Closed shawnanastasio closed 5 years ago

shawnanastasio commented 6 years ago

Perhaps related to #191

When using the earley parser with weighted terminals, the result is still non-deterministic in certain cases.

Example:

from lark import Lark

grammar = """
root: A | B

A.1: ("0".."9")+
B.2: ("0".."9")+

%import common.WS
%ignore WS
"""

parser = Lark(grammar, start="root", parser="earley")
print(parser.parse("10"))

It is my understanding that using weights was a workaround for this non-determinism (as indicated in #167), but this does not seem to be the case.

I am using the latest lark version available on pip (0.6.2) on Fedora Linux 27 x86_64.

erezsh commented 6 years ago

Earley currently does not support weights on terminals. But it should work as you expect it to with weights on rules. Such as:

root: a | b 

a.1: ("0".."9")+
b.2: ("0".."9")+

This is probably not the best behavior. Hopefully I'll get the chance to fix it soon.

shawnanastasio commented 6 years ago

I see. Perhaps you could help me work around this issue with a project I'm working on.

In the project I have terminals similar to the following for unquoted strings, decimal numbers, and hexadecimal numbers:

root: STR | DEC | HEX

STR: /\S/+
DEC: ("0".."9")+
HEX: ("0x" ("0".."9" | "A".."F" | "a".."f")+)

I'd like to be able to have things like "10" always parse as a decimal and "0xFF" as a hexadecimal, but the non-deterministic behavior is causing them to sometimes be interpreted as strings.

Is there an easy way I can refactor this to work around the unexpected behavior?

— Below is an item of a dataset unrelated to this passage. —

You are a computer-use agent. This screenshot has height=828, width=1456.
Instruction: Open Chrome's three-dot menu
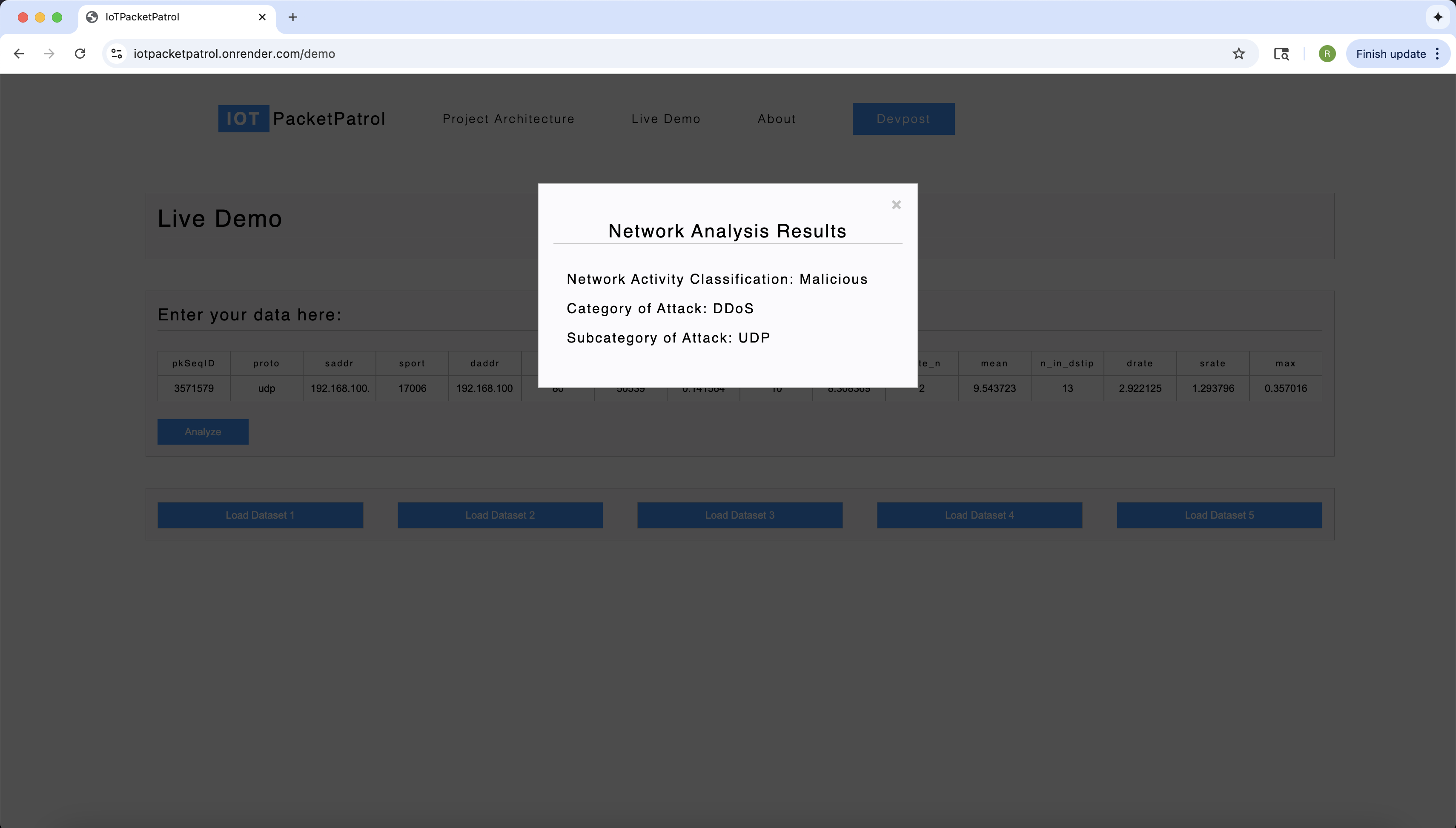tap(1437, 54)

erezsh commented 6 years ago

Of course. Just add intermediate rules.

root: STR | DEC | hex

hex.2: HEX

etc.

Hope this helps!

shawnanastasio commented 6 years ago

Thanks for the advice. It seems to work in some cases but not in others.

For example, with the grammar and text below, the hexadecimal literal seems to be interpreted as a string unless I remove the string terminal entirely, in which case it is interpreted as a hexadecimal.

from lark import Lark

grammar = """
root: "BEGIN" statement+ "END"
statement: assignment

assignment: IDENTIFIER "=" rvalue
?rvalue: decimal
      | hexadecimal
      | STRING

IDENTIFIER: ("A".."z" | "0".."9")+

// basic types
STRING: /\S/+
DECIMAL: ("0".."9")+
HEXADECIMAL: ("0x" ("0".."9" | "A".."F" | "a".."f")+)

// wrappers for ambiguous types above
decimal.2: DECIMAL
hexadecimal.2: HEXADECIMAL

%import common.WS
%ignore WS
"""

text = """
BEGIN
    MY_VAR = 0xDEADBEEF
END
"""

parser = Lark(grammar, start="root", parser="earley")
print(parser.parse(text))

I'm not sure if this is an issue with my grammar or with the parser. The lalr parser is able to produce the correct behavior every time, but it is unfortunately unsuitable for the project I'm currently working on.

Any assistance would be greatly appreciated.

erezsh commented 6 years ago

Hmm yeah, this is an actual bug with the current implementation.

I'm currently working on a new earley implementation that should solve this problem. You can check out the branch earley_sppf and try it for yourself. It's still under work, but it's fairly stable. Let me know how it works out for you!

shawnanastasio commented 6 years ago

I was able to switch over to lalr for the time being. Thank you very much for your help.

If you feel that this issue falls under the scope of #191, please feel free to close it.